INSTRUCTIONS FOR THE TASK ->
The expected output is an exact copy of the lines from the one containing "Activate the area measurement tool" to the final line below, minus any pictures.

(RECORDED DATA begins)

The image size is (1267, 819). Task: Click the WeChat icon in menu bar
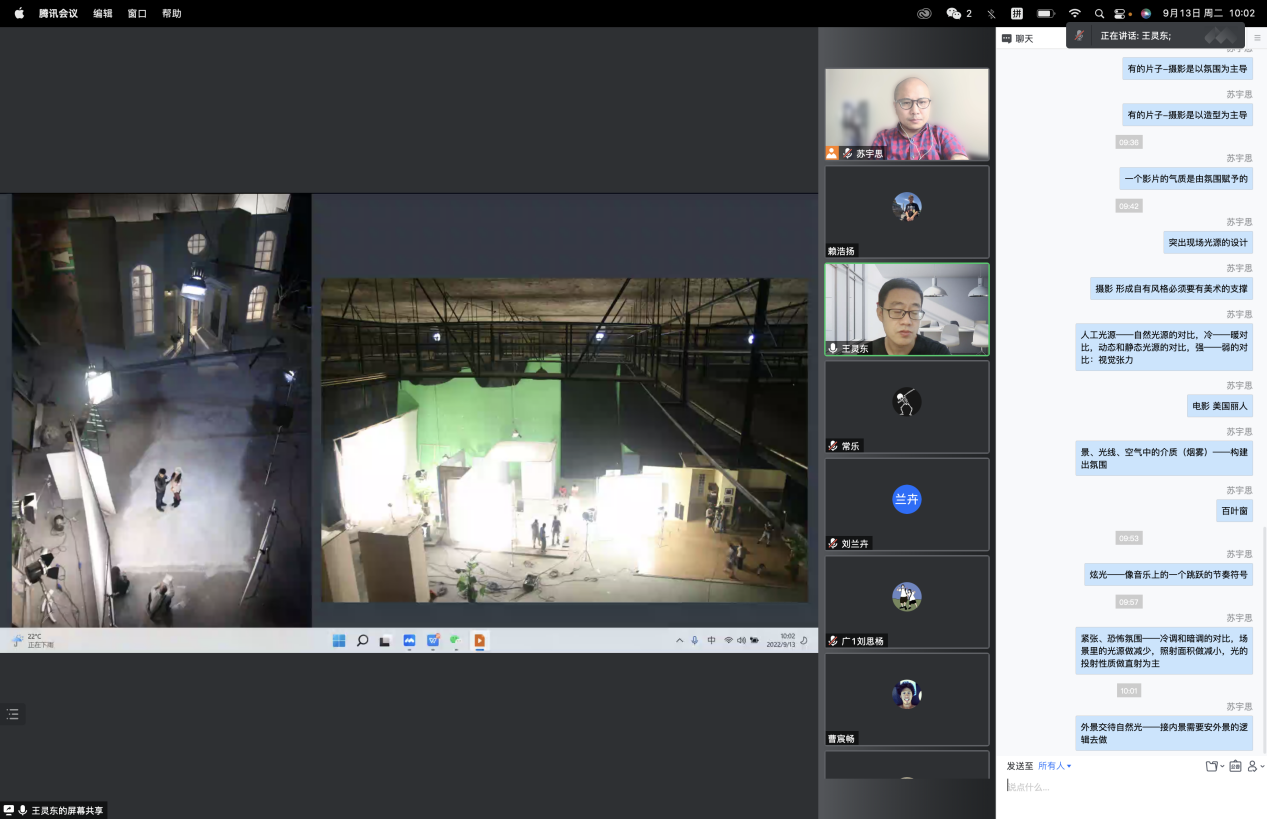point(954,13)
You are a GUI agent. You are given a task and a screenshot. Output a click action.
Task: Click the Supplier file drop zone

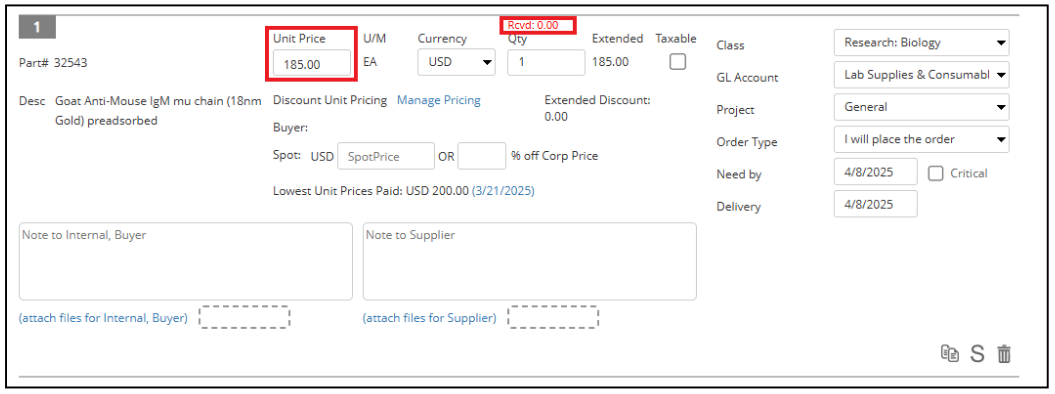(x=553, y=317)
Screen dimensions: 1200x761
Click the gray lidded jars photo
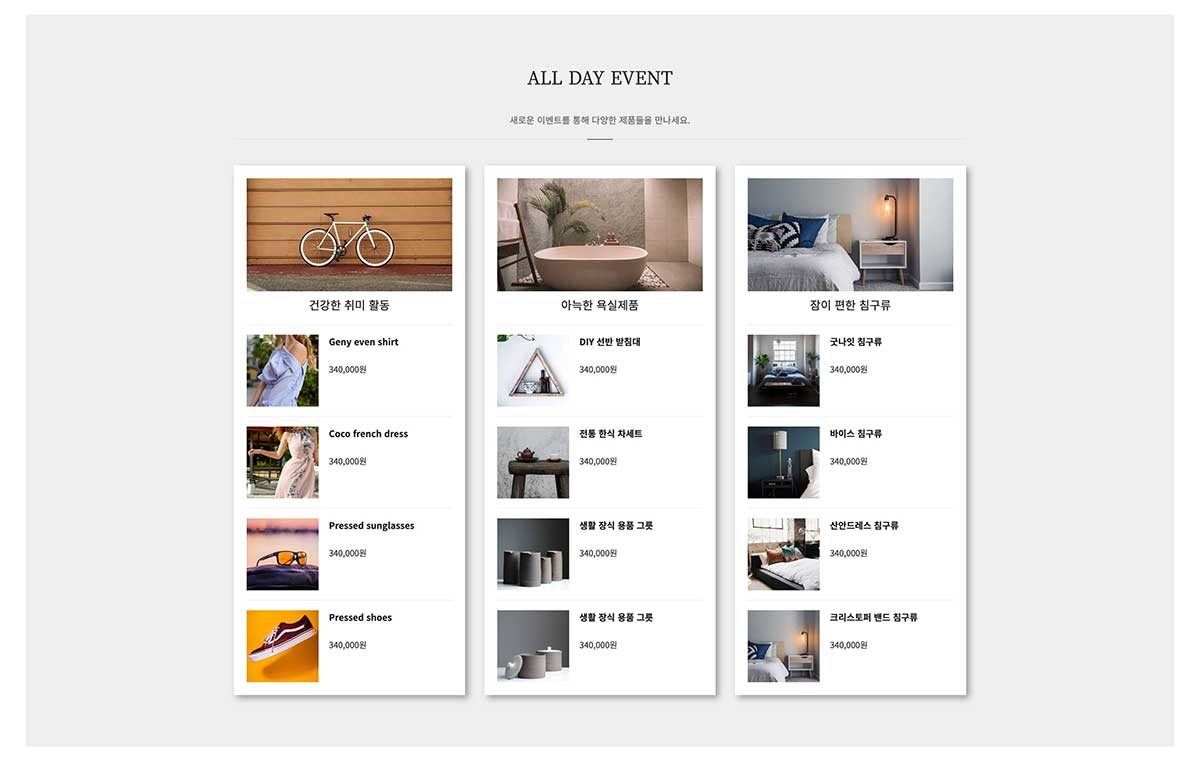pos(533,646)
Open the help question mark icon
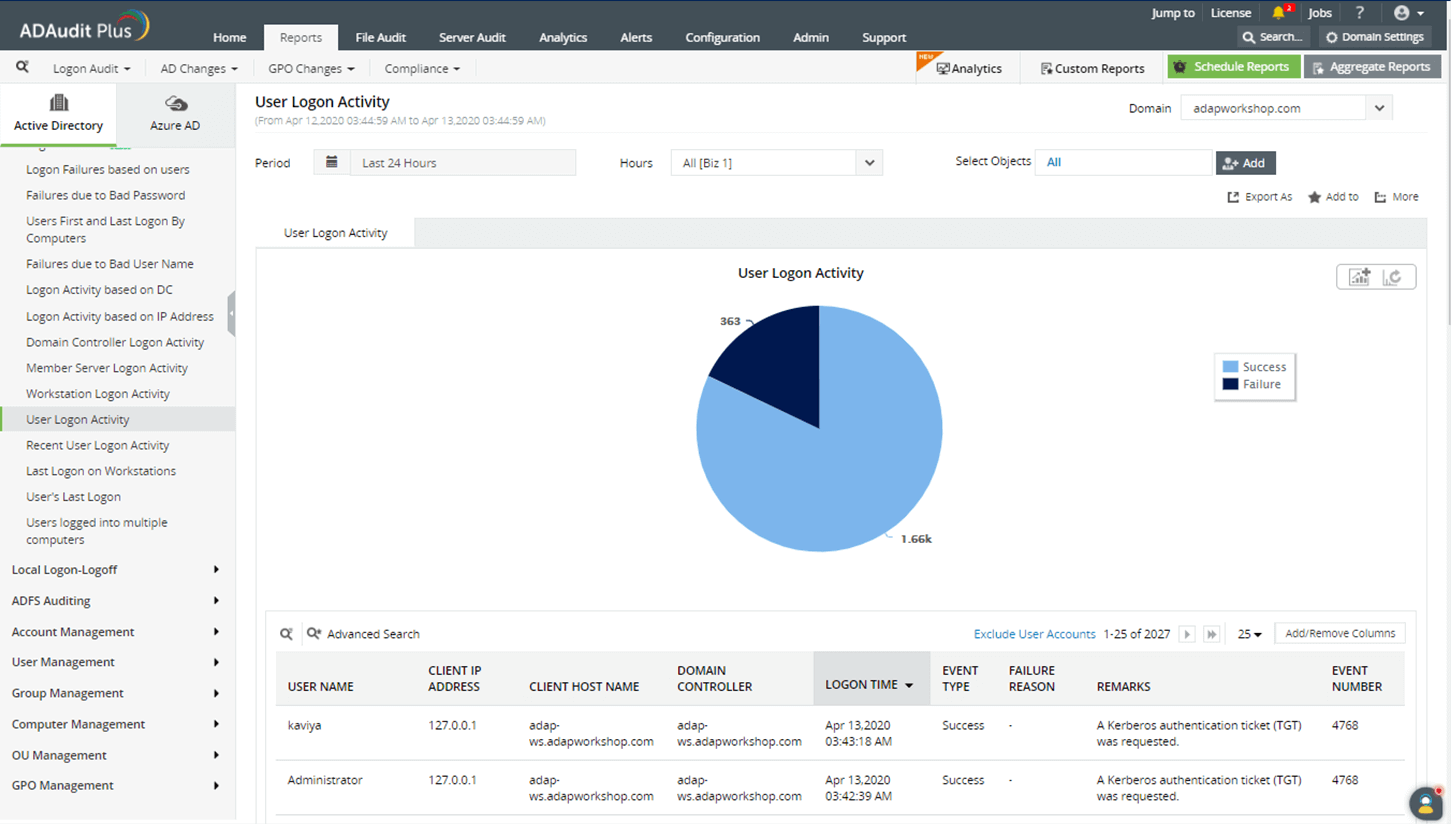Image resolution: width=1451 pixels, height=824 pixels. click(x=1359, y=13)
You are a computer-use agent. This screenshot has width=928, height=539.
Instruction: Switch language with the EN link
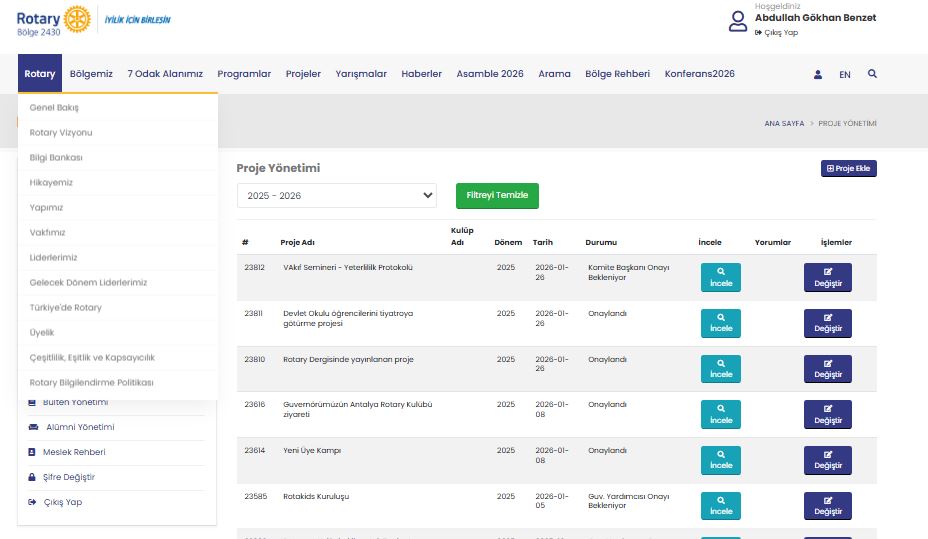[845, 74]
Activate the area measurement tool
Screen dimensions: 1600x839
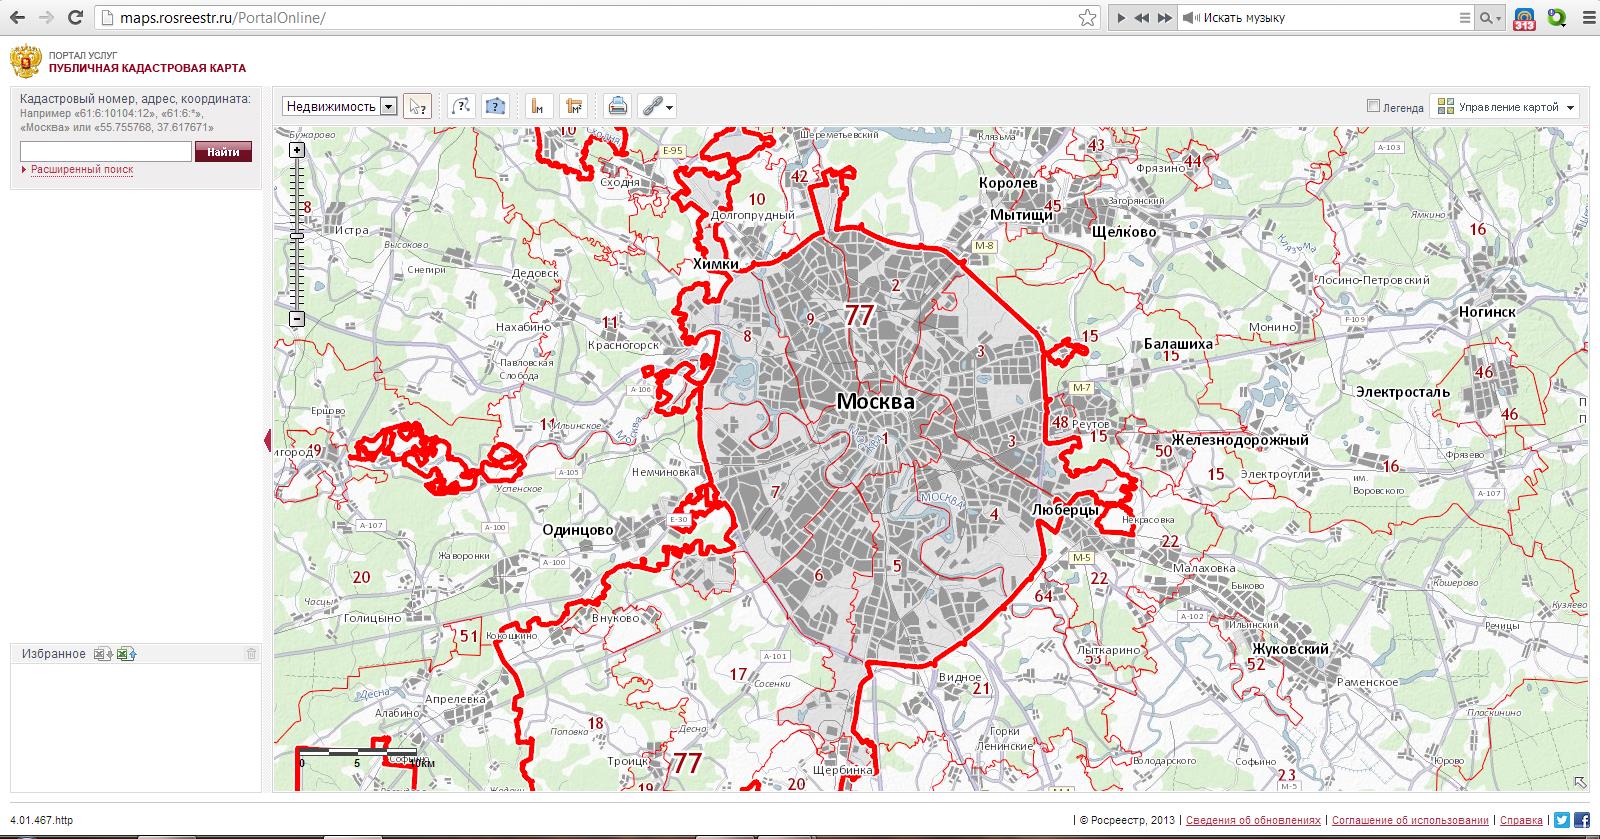click(x=573, y=106)
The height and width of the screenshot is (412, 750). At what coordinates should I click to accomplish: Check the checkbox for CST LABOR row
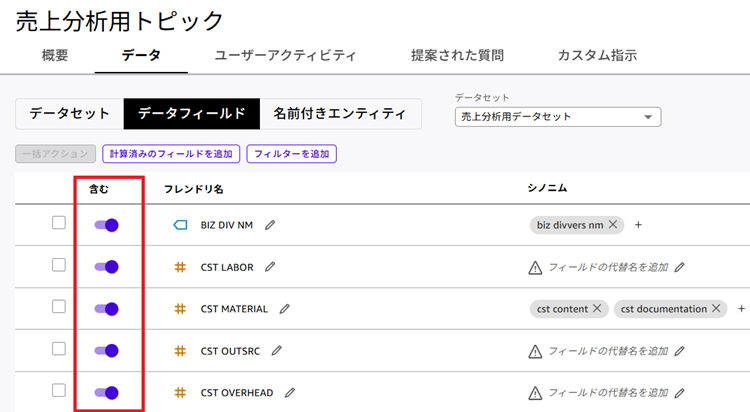[x=59, y=265]
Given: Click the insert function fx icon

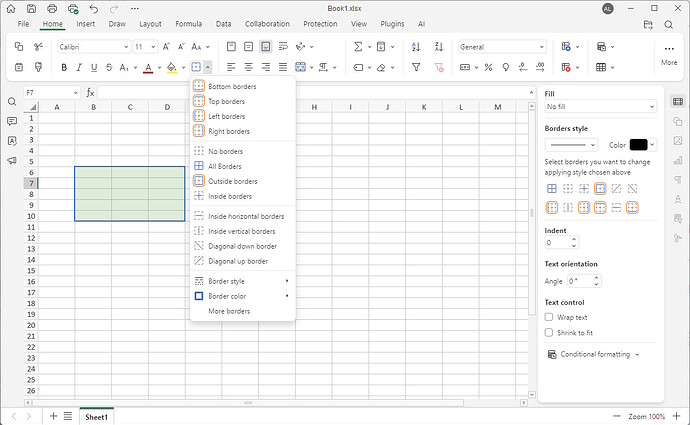Looking at the screenshot, I should click(x=90, y=92).
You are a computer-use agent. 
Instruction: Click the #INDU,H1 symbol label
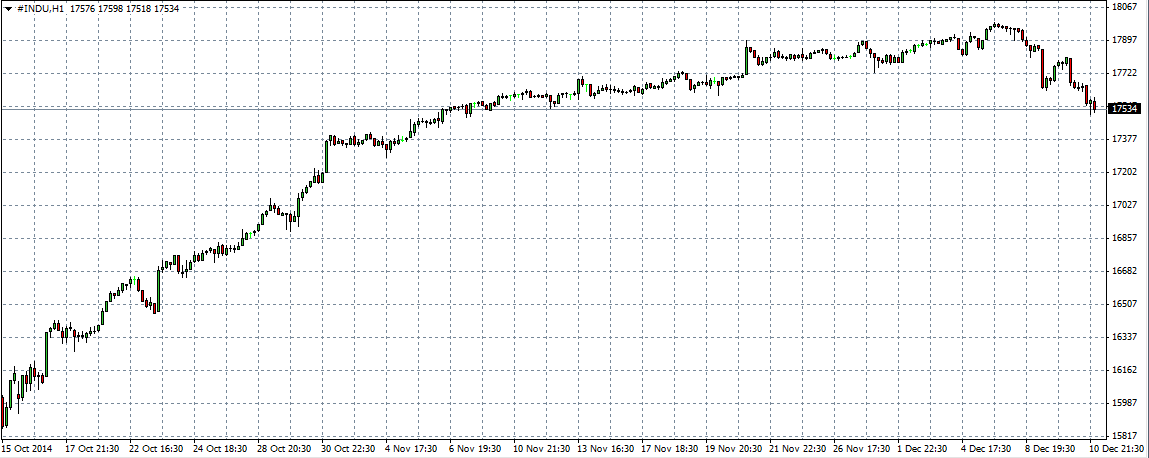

(RECORDED DATA ends)

EXERCISE OUTPUT ->
Activate the area measurement tool
Screen dimensions: 1600x839
click(x=573, y=106)
The height and width of the screenshot is (412, 750). At what coordinates should I click to accomplish: Check the checkbox for CST LABOR row
[x=59, y=265]
Given: Click the insert function fx icon

Looking at the screenshot, I should click(x=90, y=92).
You are a computer-use agent. 
Instruction: Click the #INDU,H1 symbol label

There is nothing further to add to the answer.